Their sound has evolved over the years beginning with where Tobacco’s former project, Satanstompingcatipillars, left off and finally crystallizing with the smoothed out almost Air-style pop of their latest record Eating Us.
Falling through a Field, originally released in 03 (reissued in 2007), is the first full length under the BSMR name. A compilation of early material, demos, orphaned pieces from Satanstompingcatipillar recordings - it touches everything from dreamy shoegaze to bleepy, Atari-esque minimalism. Though somewhat rough it’s easily recognizable as the blueprint for what was to come. Balmy, acoustic guitars; and soft breathy vocals mingle with synthesized bells, warbled Casio pads, fuzzy distortion and dusty drums fomenting into an intoxicating brew baked to perfection in the waning light of the late afternoon sun.
Subsequent releases expound on this basic equation, adding depth with more complex instrumentation and lots more vocoding.
Start a People This album bridges the earlier demo stuff with the more polished contemporary sound. A nice illustration being the remix of I Think it’s Beautiful That You Are 256 colors Too. This newer version adds a slick funky bass line and twinkling synths as well as heavily processing the original vocals in the now accustomed BMSR style. Other faves include the hallucinatory Raspberry Dawn and the soothing lullaby-like 1, 2, 3 of Me.
Lost Picking Flowers in the Woods The title track of this ’06 record with its brittle tinny drums is an up-tempo trip into polychromatic daydream land; equal parts EDM and prog-rock. Another stand out, Drippy Eye grooves woozily with fluttering wood winds and synthetic ragged midrange. The long, winding, superb bass line intro anchors Flowers Grow Here, one of their strongest tunes to date! And Side 8 gets down hip hop style with a breakneck beat led by a dirty trash can snare.
Dandelion Gum. This was my introduction to BMSR and in my opinion, undoubtedly one of the finest records released in ’07. From beginning to end, it's the most consistently brilliant of all their albums ...or maybe I’m just biased. Nah.

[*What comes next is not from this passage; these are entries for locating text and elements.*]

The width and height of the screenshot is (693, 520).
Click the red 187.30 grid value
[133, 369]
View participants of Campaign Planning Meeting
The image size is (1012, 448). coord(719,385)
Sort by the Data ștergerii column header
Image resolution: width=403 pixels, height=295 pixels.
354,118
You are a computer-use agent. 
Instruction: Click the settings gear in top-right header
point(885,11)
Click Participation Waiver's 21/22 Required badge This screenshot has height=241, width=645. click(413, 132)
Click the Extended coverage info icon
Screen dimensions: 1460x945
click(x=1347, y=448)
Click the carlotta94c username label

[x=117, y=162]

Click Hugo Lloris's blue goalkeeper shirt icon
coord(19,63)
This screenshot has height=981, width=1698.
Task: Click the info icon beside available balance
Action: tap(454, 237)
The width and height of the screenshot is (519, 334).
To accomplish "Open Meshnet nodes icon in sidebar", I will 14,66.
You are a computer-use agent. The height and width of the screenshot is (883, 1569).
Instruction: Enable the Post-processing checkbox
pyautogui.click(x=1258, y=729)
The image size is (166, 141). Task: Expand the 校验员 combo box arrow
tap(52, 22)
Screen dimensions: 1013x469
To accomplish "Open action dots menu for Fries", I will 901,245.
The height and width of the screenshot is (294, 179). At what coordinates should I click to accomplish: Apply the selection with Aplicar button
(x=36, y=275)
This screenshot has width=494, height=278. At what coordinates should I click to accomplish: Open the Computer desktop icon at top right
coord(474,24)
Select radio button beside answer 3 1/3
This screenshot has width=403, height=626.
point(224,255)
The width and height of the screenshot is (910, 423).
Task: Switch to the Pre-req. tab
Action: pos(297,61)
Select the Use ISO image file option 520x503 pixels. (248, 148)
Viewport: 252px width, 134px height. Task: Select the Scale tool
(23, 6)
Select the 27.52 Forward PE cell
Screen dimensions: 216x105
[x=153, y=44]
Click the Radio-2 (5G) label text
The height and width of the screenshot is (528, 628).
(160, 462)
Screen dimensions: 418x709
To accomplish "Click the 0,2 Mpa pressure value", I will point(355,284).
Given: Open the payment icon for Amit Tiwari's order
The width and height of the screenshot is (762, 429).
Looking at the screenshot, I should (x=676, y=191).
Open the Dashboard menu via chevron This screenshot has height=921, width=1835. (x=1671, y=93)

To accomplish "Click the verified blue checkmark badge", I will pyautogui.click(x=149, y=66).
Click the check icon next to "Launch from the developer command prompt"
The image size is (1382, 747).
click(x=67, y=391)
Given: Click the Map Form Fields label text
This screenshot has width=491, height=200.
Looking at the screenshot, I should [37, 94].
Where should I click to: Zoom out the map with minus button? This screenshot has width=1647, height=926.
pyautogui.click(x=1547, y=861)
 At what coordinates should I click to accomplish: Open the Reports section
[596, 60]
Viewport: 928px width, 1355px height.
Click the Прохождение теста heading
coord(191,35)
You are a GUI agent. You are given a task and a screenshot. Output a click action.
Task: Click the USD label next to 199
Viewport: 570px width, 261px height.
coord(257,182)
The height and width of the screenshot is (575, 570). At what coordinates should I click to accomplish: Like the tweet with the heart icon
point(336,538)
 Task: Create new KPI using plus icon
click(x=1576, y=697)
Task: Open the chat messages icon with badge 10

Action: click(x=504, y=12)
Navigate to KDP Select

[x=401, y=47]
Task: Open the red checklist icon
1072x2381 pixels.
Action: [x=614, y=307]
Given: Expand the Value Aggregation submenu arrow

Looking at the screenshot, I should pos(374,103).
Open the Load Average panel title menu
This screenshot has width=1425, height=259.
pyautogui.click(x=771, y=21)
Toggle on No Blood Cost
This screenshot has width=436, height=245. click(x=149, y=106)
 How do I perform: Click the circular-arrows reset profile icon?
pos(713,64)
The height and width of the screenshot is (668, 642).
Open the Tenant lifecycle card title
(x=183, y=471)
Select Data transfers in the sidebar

Lolipopsichord, Jump into My Mouth and Breath the Stardust, Sun Lips, Spinning Cotton Candy in a Shack Made of Shingles, and Untitled Roadside are all among their best tunes.
Fucked Up Friends This solo project from ring leader Tobacco was released on Anticon is possibly, my favorite album of the lot. Takes everything wonderful about the BSMR sound- the tripped out flutes, the gongs and church organs the vintage electronics faded with age -and hip-hop-itises it, adding catchier hooks and crunchier drums. Aesop Rock even shows up on Dirt mumbling something about Honey Bunches of Oats being the best cereal known to man.
Eating Us This record, which dropped about a month ago, is pure summer time vibes. By far the most polished offering yet, I dunno if you could even call it lo-fi any more. It’s probably their most realized album, though not necessarily the best overall. For this project, the guys saw fit to bring in a heavy weight producer to work some of that big-league sonic magic. Dave Fridmann (Flaming Lips), to his credit, did an excellent job in augmenting the the BMSR sound. Twin of Myself and Smile the Day After Today; both choice slabs of electrified atmospheric pop that are as good as anything the guys have ever done.